Evaluation of Soil-Cutting and Plant-Crushing Performance of Rotary Blades with Double-Eccentric Circular-Edge Curve for Harvesting Cyperus esculentus

Abstract

Severe plant entanglement and high power consumption are the main problems of the up-cut rotary blade during Cyperus esculentus harvesting. Optimization of the rotary blade edge can enhance the soil-cutting and plant-crushing performance. In this study, the double-eccentric circle method was used to design the edge curve of the IT245 rotary blade. The edge curve’s dynamic sliding-cutting angle of equidistant points was analyzed to verify that the optimized rotary blade (IT245P) met the requirements of Cyperus esculentus harvesting. In order to accurately simulate the fragmentation of Cyperus esculentus plants after interaction with the rotary blade, the Hertz–Mindlin with Bonding contact model was selected to establish the flexible model of Cyperus esculentus plants. The plant–soil–rotary blade discrete element model was constructed to conduct simulation tests with power consumption and the plant-crushing ratio as evaluation indexes. The field experiment was carried out with tillage depth stability and power consumption as the experimental indexes. The results of the simulation test and field experiment showed that the power consumption of the IT245P rotary blade was reduced by 13.10%, and the plant-crushing rate was increased by 11.75% compared with the IT245 rotary blade. The optimal operating parameters were 1.08 m/s for forward speed, 107.11 mm for tillage depth, and 258.05 r/min for shaft speed. Under such a combination, the tillage depth stability and the power consumption were 94.63% and 42.35 kW. This study showed that a rotary blade with a double-eccentric circular curve could better realize plant-crushing and consumption reduction and meet the operation requirements of Cyperus esculentus and other Chinese medicinal materials’ harvesting.

→ **DATA FOR ANALYSIS**
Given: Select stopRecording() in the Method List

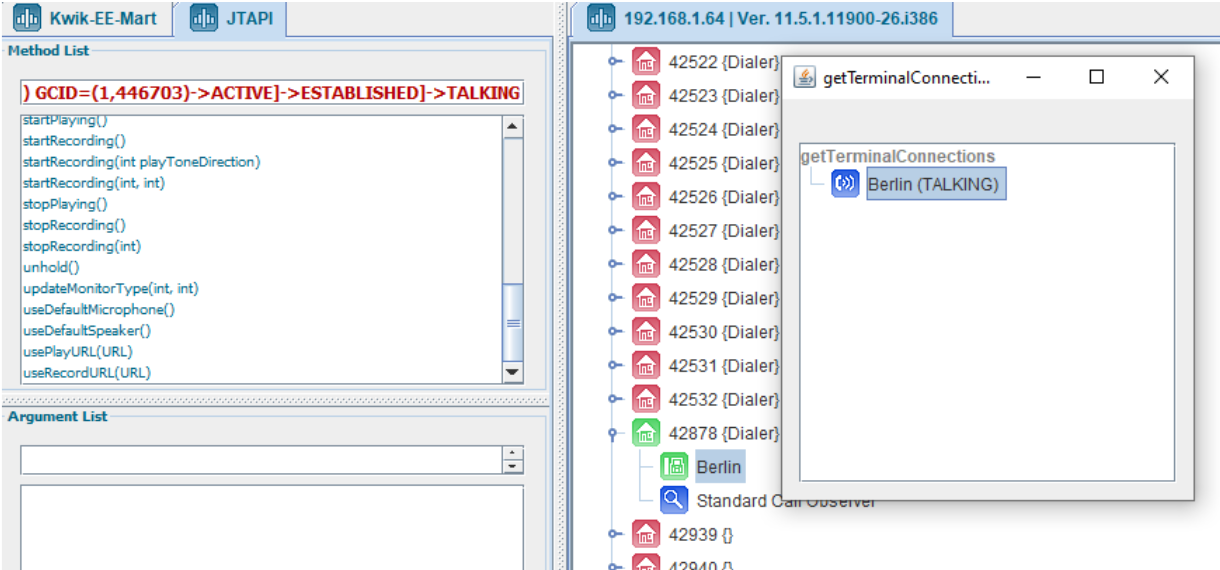Looking at the screenshot, I should [74, 225].
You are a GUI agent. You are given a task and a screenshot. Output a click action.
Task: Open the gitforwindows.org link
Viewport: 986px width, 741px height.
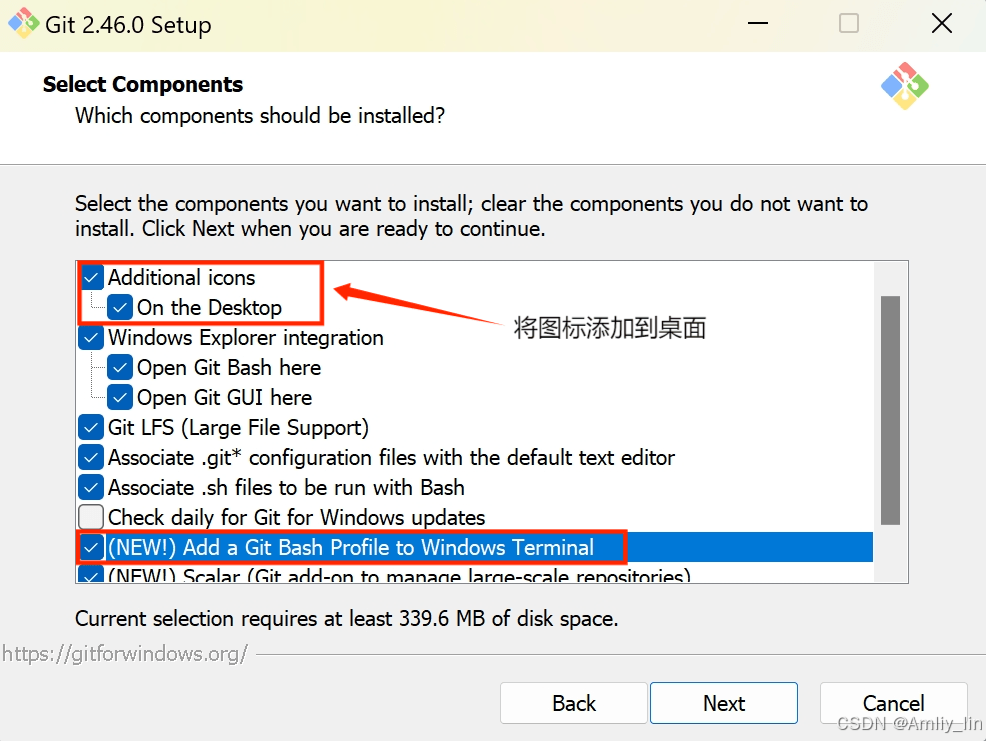125,654
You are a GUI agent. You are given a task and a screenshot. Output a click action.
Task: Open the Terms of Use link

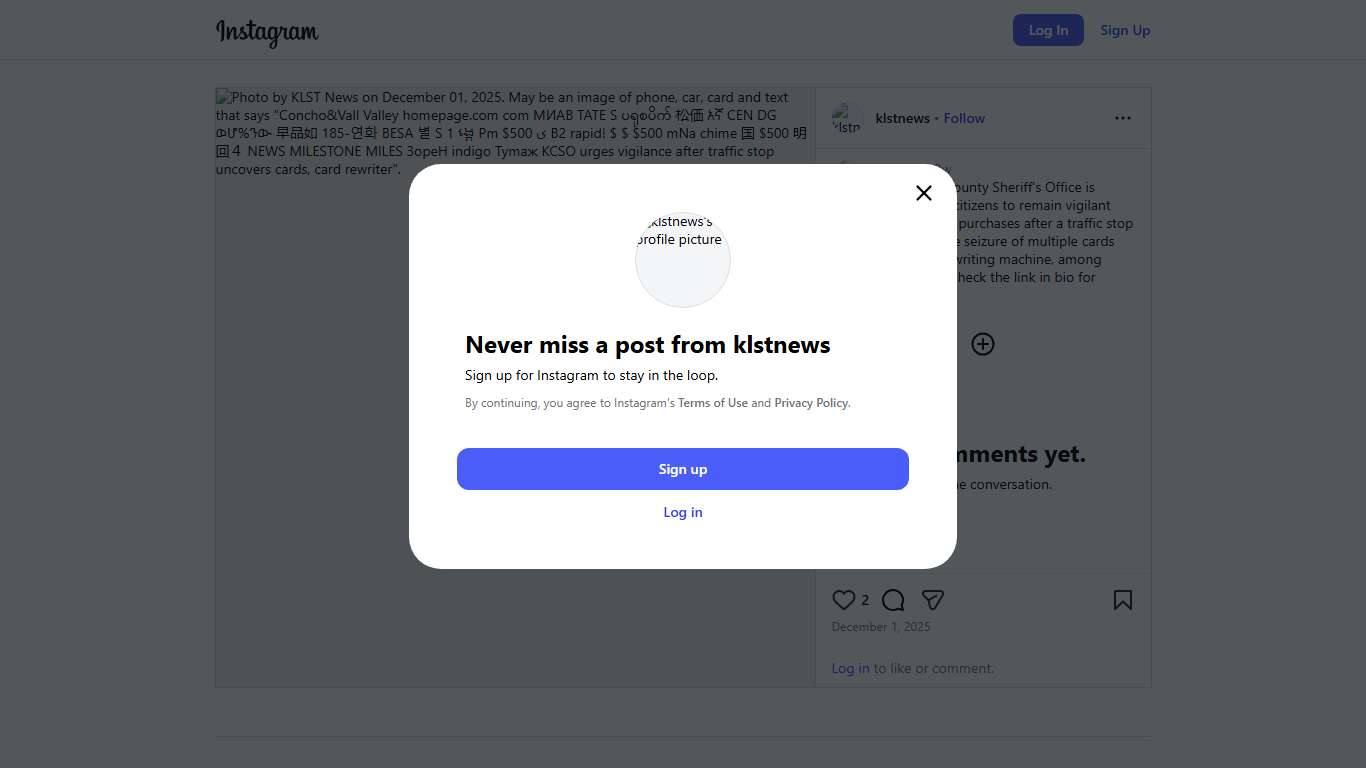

→ **WHAT YOU WILL DO**
Answer these questions from the abstract on rotary blades for harvesting Cyperus esculentus.
(a) Which contact model was selected to build the flexible model of the Cyperus esculentus plants?
(b) What were the experimental indexes in the field experiment?
(c) What shaft speed is given as optimal?

→ **WRITTEN REPLY**
(a) The Hertz–Mindlin with Bonding contact model.
(b) Tillage depth stability and power consumption.
(c) 258.05 r/min.